We wonder why this press release was ever written. Generally, they are ignored by media buyers (the people who buy commercial time for advertising agencies) and are usually directed at the public-at-large via the consumer press (you know, normal newspapers).

Such press releases are meant to put the best face on a bad situation and to spin public perception to sample a network. In other words, to give you the impression, "Look at what all these other people are watching! It must be good! You're missing out on something!" The movie companies do the same thing when they advertise, "The Number One Comedy In America!" (even though it maybe only 3rd or 4th because some action, special effects or dramas are doing better).
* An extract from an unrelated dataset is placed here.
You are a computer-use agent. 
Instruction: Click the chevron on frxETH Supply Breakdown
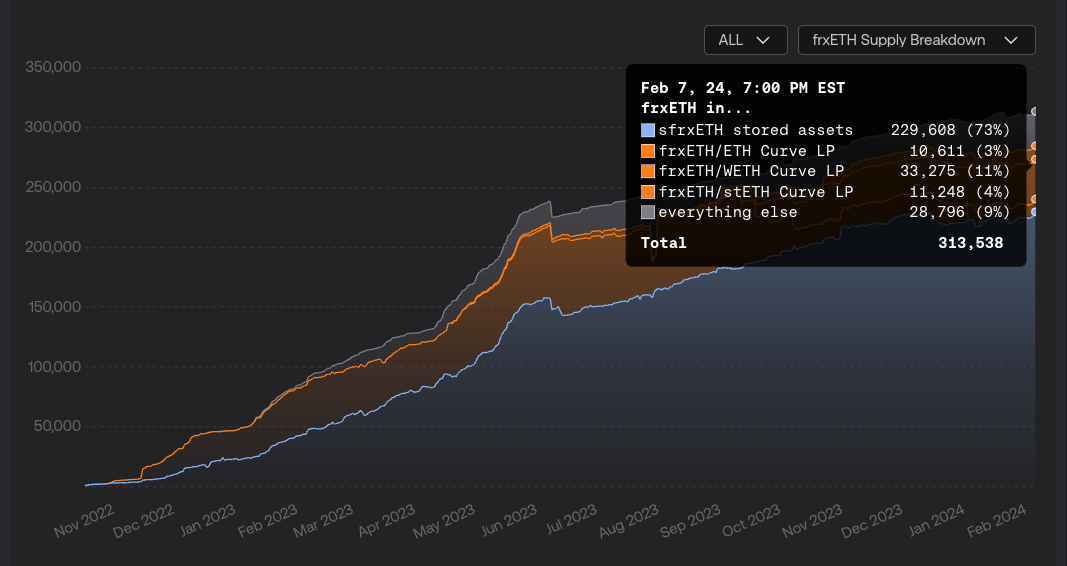(x=1010, y=40)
But we could not help but notice how this press release wasn't slanted for the public-at-large and instead seemed to make an appeal to current and former Toonami viewers who are online. Other than the anime sites listed at the top of this article we could not find any business or consumer publications or online sites that picked-up this story--probably because they knew better (their reporters could tell how misleading it was) and that it wasn't directed at them. Yet a number of anime online sites did.
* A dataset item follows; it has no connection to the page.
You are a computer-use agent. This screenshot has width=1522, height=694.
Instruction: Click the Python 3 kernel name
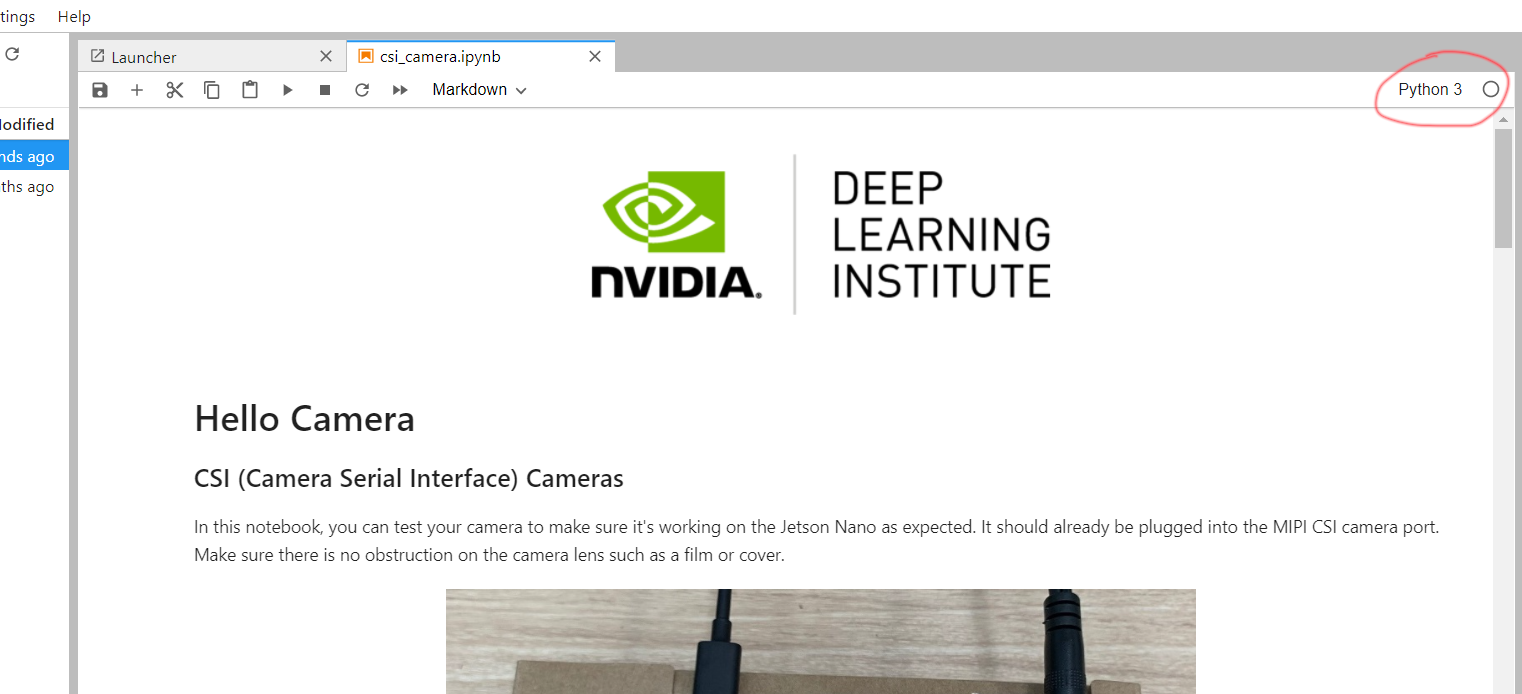(x=1429, y=89)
It appears to us that the event, "Z Day," and the press release was aimed at the online audience in an attempt to keep Toonami viewers from abandoning the network. WB-TV doesn't want to lose any viewers. It would prefer to wean the audience off of the Japanese shows and onto AOL/Time Warner--owned series. (A desire we understand but are not crazy about.) So to Joseph Swaney, Steve Rice & Courtenay Purcell who wrote the press release, you get an A+.

But we are not here to cover such a story nor to critique anime news sites. In fact, we have otherwise loved the coverage on other sites and have found most of them very useful.

However, in this one particular instance, this press release was an attempt (and a successful one at that) to help mislead the online anime community--making our lives a little harder. (Some fans don't understand what's happening at the network and why we have to find another one.)

So what we'd like to suggest is that anime news websites should consider what a press release claims. Be careful of the headline you choose and why not offer some analysis? Likewise, we would like to suggest that fans consider what it is they're reading, whom it comes from and why.

We hope that the Cartoon Network changes its programming and scheduling so that Toonami could grow again.

We would like to thank the companies & individuals which provided us with the data for this story, and understandably, do not wish to be identified. However, a surprising amount of Nielsen ratings has been published and can be used to ascertain just which network is ahead or behind for almost any time of day or night. Other networks can be just as misleading in their press releases, so we would recommend taking a hard look at just which claims are being made.